[WHAT THE EXERCISE ASKS]
Present the lines of the data below as a Markdown table with the columns "No." and "Line," numbering each row and leaving out blank lines.

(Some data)
· · · ·
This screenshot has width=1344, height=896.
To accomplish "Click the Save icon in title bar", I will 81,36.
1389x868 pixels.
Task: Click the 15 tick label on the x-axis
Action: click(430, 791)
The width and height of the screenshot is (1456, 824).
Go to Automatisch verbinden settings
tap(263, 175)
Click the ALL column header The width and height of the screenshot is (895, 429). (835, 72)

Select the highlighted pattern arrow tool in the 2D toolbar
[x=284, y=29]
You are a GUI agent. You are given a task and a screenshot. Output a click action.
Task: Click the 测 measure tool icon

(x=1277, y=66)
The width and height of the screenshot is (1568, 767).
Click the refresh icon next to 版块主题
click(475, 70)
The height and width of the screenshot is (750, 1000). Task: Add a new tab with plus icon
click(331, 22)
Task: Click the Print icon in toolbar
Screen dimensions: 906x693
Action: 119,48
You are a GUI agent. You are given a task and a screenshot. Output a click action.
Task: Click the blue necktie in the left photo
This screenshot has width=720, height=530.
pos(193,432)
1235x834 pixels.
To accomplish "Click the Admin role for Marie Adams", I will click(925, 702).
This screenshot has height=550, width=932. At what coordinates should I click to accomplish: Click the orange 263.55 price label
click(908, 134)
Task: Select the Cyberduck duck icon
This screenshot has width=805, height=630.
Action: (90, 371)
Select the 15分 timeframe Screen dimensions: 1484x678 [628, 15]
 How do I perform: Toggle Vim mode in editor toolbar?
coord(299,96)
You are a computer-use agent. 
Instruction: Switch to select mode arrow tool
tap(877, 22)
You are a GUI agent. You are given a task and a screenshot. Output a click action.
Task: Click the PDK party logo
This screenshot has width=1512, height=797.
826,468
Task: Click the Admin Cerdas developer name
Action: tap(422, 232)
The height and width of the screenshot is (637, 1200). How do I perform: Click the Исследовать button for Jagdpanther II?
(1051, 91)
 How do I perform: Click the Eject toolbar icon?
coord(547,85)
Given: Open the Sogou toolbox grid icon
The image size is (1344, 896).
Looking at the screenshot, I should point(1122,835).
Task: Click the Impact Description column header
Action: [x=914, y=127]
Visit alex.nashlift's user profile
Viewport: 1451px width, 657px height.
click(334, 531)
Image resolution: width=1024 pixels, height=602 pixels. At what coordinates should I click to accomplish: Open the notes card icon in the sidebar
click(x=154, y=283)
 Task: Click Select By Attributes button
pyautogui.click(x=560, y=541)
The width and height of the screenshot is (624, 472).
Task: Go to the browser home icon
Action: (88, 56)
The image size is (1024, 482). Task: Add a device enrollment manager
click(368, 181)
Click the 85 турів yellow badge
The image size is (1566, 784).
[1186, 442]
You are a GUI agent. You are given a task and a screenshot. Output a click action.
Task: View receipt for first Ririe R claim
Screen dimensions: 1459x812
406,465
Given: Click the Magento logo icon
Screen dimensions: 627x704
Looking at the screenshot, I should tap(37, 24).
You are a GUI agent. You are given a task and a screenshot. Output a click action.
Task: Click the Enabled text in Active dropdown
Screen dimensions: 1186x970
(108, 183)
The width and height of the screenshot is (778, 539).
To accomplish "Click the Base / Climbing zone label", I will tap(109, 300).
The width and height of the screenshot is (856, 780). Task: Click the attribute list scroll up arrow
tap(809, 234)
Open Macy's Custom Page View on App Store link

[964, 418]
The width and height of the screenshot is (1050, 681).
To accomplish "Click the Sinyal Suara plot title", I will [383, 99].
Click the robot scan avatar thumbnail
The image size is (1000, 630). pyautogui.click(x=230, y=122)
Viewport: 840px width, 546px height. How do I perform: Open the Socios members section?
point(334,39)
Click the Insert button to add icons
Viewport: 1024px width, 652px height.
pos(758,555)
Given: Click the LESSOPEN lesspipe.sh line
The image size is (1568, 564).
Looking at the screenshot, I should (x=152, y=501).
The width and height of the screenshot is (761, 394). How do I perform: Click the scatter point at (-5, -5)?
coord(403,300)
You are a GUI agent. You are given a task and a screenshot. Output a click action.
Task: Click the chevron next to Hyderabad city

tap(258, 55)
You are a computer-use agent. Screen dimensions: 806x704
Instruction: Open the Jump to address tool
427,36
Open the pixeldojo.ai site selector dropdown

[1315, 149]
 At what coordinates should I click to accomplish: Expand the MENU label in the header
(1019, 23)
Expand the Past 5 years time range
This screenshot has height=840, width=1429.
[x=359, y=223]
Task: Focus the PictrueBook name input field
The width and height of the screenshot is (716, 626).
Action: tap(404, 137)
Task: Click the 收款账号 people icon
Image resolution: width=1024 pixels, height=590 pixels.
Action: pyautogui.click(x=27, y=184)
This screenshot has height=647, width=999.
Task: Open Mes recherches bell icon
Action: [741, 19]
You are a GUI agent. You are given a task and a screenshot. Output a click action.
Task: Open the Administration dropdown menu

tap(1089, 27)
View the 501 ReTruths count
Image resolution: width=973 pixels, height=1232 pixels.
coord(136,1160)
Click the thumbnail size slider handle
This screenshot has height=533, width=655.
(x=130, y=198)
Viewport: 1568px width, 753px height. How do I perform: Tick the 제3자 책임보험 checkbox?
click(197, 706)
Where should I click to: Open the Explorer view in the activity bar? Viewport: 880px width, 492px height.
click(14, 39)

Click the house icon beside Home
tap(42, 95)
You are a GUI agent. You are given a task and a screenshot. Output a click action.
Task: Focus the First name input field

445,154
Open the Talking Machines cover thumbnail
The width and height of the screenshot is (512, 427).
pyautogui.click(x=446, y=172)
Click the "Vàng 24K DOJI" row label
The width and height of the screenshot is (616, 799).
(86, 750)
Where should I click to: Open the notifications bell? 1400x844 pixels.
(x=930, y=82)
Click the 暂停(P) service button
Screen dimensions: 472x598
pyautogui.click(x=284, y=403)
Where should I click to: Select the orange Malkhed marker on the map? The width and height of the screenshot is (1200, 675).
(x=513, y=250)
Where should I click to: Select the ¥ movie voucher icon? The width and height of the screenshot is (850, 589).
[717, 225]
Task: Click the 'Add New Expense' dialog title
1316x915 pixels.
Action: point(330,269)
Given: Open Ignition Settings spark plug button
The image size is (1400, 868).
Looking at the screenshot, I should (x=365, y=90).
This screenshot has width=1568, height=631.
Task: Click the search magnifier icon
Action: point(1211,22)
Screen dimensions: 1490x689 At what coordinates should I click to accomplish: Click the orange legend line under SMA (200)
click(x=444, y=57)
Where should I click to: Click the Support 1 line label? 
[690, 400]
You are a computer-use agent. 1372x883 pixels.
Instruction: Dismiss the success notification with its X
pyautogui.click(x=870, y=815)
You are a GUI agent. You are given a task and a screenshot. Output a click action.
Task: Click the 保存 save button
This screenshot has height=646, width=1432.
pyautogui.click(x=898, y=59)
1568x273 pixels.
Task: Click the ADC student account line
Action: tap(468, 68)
· · · ·
[WRITTEN SOLUTION]
| No. | Line |
|---|---|
| 1 | This screenshot has width=1344, height=896. |
| 2 | To accomplish "Click the Save icon in title bar", I will 81,36. |
| 3 | 1389x868 pixels. |
| 4 | Task: Click the 15 tick label on the x-axis |
| 5 | Action: click(430, 791) |
| 6 | The width and height of the screenshot is (1456, 824). |
| 7 | Go to Automatisch verbinden settings |
| 8 | tap(263, 175) |
| 9 | Click the ALL column header The width and height of the screenshot is (895, 429). (835, 72) |
| 10 | Select the highlighted pattern arrow tool in the 2D toolbar |
| 11 | [x=284, y=29] |
| 12 | You are a GUI agent. You are given a task and a screenshot. Output a click action. |
| 13 | Task: Click the 测 measure tool icon |
| 14 | (x=1277, y=66) |
| 15 | The width and height of the screenshot is (1568, 767). |
| 16 | Click the refresh icon next to 版块主题 |
| 17 | click(475, 70) |
| 18 | The height and width of the screenshot is (750, 1000). Task: Add a new tab with plus icon |
| 19 | click(331, 22) |
| 20 | Task: Click the Print icon in toolbar |
| 21 | Screen dimensions: 906x693 |
| 22 | Action: 119,48 |
| 23 | You are a GUI agent. You are given a task and a screenshot. Output a click action. |
| 24 | Task: Click the blue necktie in the left photo |
| 25 | This screenshot has width=720, height=530. |
| 26 | pos(193,432) |
| 27 | 1235x834 pixels. |
| 28 | To accomplish "Click the Admin role for Marie Adams", I will click(925, 702). |
| 29 | This screenshot has height=550, width=932. At what coordinates should I click to accomplish: Click the orange 263.55 price label |
| 30 | click(908, 134) |
| 31 | Task: Select the Cyberduck duck icon |
| 32 | This screenshot has width=805, height=630. |
| 33 | Action: (90, 371) |
| 34 | Select the 15分 timeframe Screen dimensions: 1484x678 [628, 15] |
| 35 |  How do I perform: Toggle Vim mode in editor toolbar? |
| 36 | coord(299,96) |
| 37 | You are a computer-use agent.  |
| 38 | Instruction: Switch to select mode arrow tool |
| 39 | tap(877, 22) |
| 40 | You are a GUI agent. You are given a task and a screenshot. Output a click action. |
| 41 | Task: Click the PDK party logo |
| 42 | This screenshot has width=1512, height=797. |
| 43 | 826,468 |
| 44 | Task: Click the Admin Cerdas developer name |
| 45 | Action: tap(422, 232) |
| 46 | The height and width of the screenshot is (637, 1200). How do I perform: Click the Исследовать button for Jagdpanther II? |
| 47 | (1051, 91) |
| 48 |  How do I perform: Click the Eject toolbar icon? |
| 49 | coord(547,85) |
| 50 | Given: Open the Sogou toolbox grid icon |
| 51 | The image size is (1344, 896). |
| 52 | Looking at the screenshot, I should point(1122,835). |
| 53 | Task: Click the Impact Description column header |
| 54 | Action: [x=914, y=127] |
| 55 | Visit alex.nashlift's user profile |
| 56 | Viewport: 1451px width, 657px height. |
| 57 | click(334, 531) |
| 58 | Image resolution: width=1024 pixels, height=602 pixels. At what coordinates should I click to accomplish: Open the notes card icon in the sidebar |
| 59 | click(x=154, y=283) |
| 60 |  Task: Click Select By Attributes button |
| 61 | pyautogui.click(x=560, y=541) |
| 62 | The width and height of the screenshot is (624, 472). |
| 63 | Task: Go to the browser home icon |
| 64 | Action: (88, 56) |
| 65 | The image size is (1024, 482). Task: Add a device enrollment manager |
| 66 | click(368, 181) |
| 67 | Click the 85 турів yellow badge |
| 68 | The image size is (1566, 784). |
| 69 | [1186, 442] |
| 70 | You are a GUI agent. You are given a task and a screenshot. Output a click action. |
| 71 | Task: View receipt for first Ririe R claim |
| 72 | Screen dimensions: 1459x812 |
| 73 | 406,465 |
| 74 | Given: Click the Magento logo icon |
| 75 | Screen dimensions: 627x704 |
| 76 | Looking at the screenshot, I should tap(37, 24). |
| 77 | You are a GUI agent. You are given a task and a screenshot. Output a click action. |
| 78 | Task: Click the Enabled text in Active dropdown |
| 79 | Screen dimensions: 1186x970 |
| 80 | (108, 183) |
| 81 | The width and height of the screenshot is (778, 539). |
| 82 | To accomplish "Click the Base / Climbing zone label", I will tap(109, 300). |
| 83 | The width and height of the screenshot is (856, 780). Task: Click the attribute list scroll up arrow |
| 84 | tap(809, 234) |
| 85 | Open Macy's Custom Page View on App Store link |
| 86 | [964, 418] |
| 87 | The width and height of the screenshot is (1050, 681). |
| 88 | To accomplish "Click the Sinyal Suara plot title", I will [383, 99]. |
| 89 | Click the robot scan avatar thumbnail |
| 90 | The image size is (1000, 630). pyautogui.click(x=230, y=122) |
| 91 | Viewport: 840px width, 546px height. How do I perform: Open the Socios members section? |
| 92 | point(334,39) |
| 93 | Click the Insert button to add icons |
| 94 | Viewport: 1024px width, 652px height. |
| 95 | pos(758,555) |
| 96 | Given: Click the LESSOPEN lesspipe.sh line |
| 97 | The image size is (1568, 564). |
| 98 | Looking at the screenshot, I should (x=152, y=501). |
| 99 | The width and height of the screenshot is (761, 394). How do I perform: Click the scatter point at (-5, -5)? |
| 100 | coord(403,300) |
| 101 | You are a GUI agent. You are given a task and a screenshot. Output a click action. |
| 102 | Task: Click the chevron next to Hyderabad city |
| 103 | tap(258, 55) |
| 104 | You are a computer-use agent. Screen dimensions: 806x704 |
| 105 | Instruction: Open the Jump to address tool |
| 106 | 427,36 |
| 107 | Open the pixeldojo.ai site selector dropdown |
| 108 | [1315, 149] |
| 109 |  At what coordinates should I click to accomplish: Expand the MENU label in the header |
| 110 | (1019, 23) |
| 111 | Expand the Past 5 years time range |
| 112 | This screenshot has height=840, width=1429. |
| 113 | [x=359, y=223] |
| 114 | Task: Focus the PictrueBook name input field |
| 115 | The width and height of the screenshot is (716, 626). |
| 116 | Action: tap(404, 137) |
| 117 | Task: Click the 收款账号 people icon |
| 118 | Image resolution: width=1024 pixels, height=590 pixels. |
| 119 | Action: pyautogui.click(x=27, y=184) |
| 120 | This screenshot has height=647, width=999. |
| 121 | Task: Open Mes recherches bell icon |
| 122 | Action: [741, 19] |
| 123 | You are a GUI agent. You are given a task and a screenshot. Output a click action. |
| 124 | Task: Open the Administration dropdown menu |
| 125 | tap(1089, 27) |
| 126 | View the 501 ReTruths count |
| 127 | Image resolution: width=973 pixels, height=1232 pixels. |
| 128 | coord(136,1160) |
| 129 | Click the thumbnail size slider handle |
| 130 | This screenshot has height=533, width=655. |
| 131 | (x=130, y=198) |
| 132 | Viewport: 1568px width, 753px height. How do I perform: Tick the 제3자 책임보험 checkbox? |
| 133 | click(197, 706) |
| 134 | Where should I click to: Open the Explorer view in the activity bar? Viewport: 880px width, 492px height. |
| 135 | click(14, 39) |
| 136 | Click the house icon beside Home |
| 137 | tap(42, 95) |
| 138 | You are a GUI agent. You are given a task and a screenshot. Output a click action. |
| 139 | Task: Focus the First name input field |
| 140 | 445,154 |
| 141 | Open the Talking Machines cover thumbnail |
| 142 | The width and height of the screenshot is (512, 427). |
| 143 | pyautogui.click(x=446, y=172) |
| 144 | Click the "Vàng 24K DOJI" row label |
| 145 | The width and height of the screenshot is (616, 799). |
| 146 | (86, 750) |
| 147 | Where should I click to: Open the notifications bell? 1400x844 pixels. |
| 148 | (x=930, y=82) |
| 149 | Click the 暂停(P) service button |
| 150 | Screen dimensions: 472x598 |
| 151 | pyautogui.click(x=284, y=403) |
| 152 | Where should I click to: Select the orange Malkhed marker on the map? The width and height of the screenshot is (1200, 675). |
| 153 | (x=513, y=250) |
| 154 | Where should I click to: Select the ¥ movie voucher icon? The width and height of the screenshot is (850, 589). |
| 155 | [717, 225] |
| 156 | Task: Click the 'Add New Expense' dialog title |
| 157 | 1316x915 pixels. |
| 158 | Action: point(330,269) |
| 159 | Given: Open Ignition Settings spark plug button |
| 160 | The image size is (1400, 868). |
| 161 | Looking at the screenshot, I should (x=365, y=90). |
| 162 | This screenshot has width=1568, height=631. |
| 163 | Task: Click the search magnifier icon |
| 164 | Action: point(1211,22) |
| 165 | Screen dimensions: 1490x689 At what coordinates should I click to accomplish: Click the orange legend line under SMA (200) |
| 166 | click(x=444, y=57) |
| 167 | Where should I click to: Click the Support 1 line label?  |
| 168 | [690, 400] |
| 169 | You are a computer-use agent. 1372x883 pixels. |
| 170 | Instruction: Dismiss the success notification with its X |
| 171 | pyautogui.click(x=870, y=815) |
| 172 | You are a GUI agent. You are given a task and a screenshot. Output a click action. |
| 173 | Task: Click the 保存 save button |
| 174 | This screenshot has height=646, width=1432. |
| 175 | pyautogui.click(x=898, y=59) |
| 176 | 1568x273 pixels. |
| 177 | Task: Click the ADC student account line |
| 178 | Action: tap(468, 68) |